■ Task requirements
Reproduce each of the following records line for line, without altering anything.

(Dataset rows)

-----

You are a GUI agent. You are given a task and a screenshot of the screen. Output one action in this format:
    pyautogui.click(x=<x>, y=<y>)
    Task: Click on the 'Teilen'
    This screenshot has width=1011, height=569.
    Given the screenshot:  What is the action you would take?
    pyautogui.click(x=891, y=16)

-----

■ Exercise result
You are a GUI agent. You are given a task and a screenshot of the screen. Output one action in this format:
    pyautogui.click(x=<x>, y=<y>)
    Task: Click on the 'Teilen'
    This screenshot has width=1011, height=569.
    Given the screenshot:  What is the action you would take?
    pyautogui.click(x=891, y=16)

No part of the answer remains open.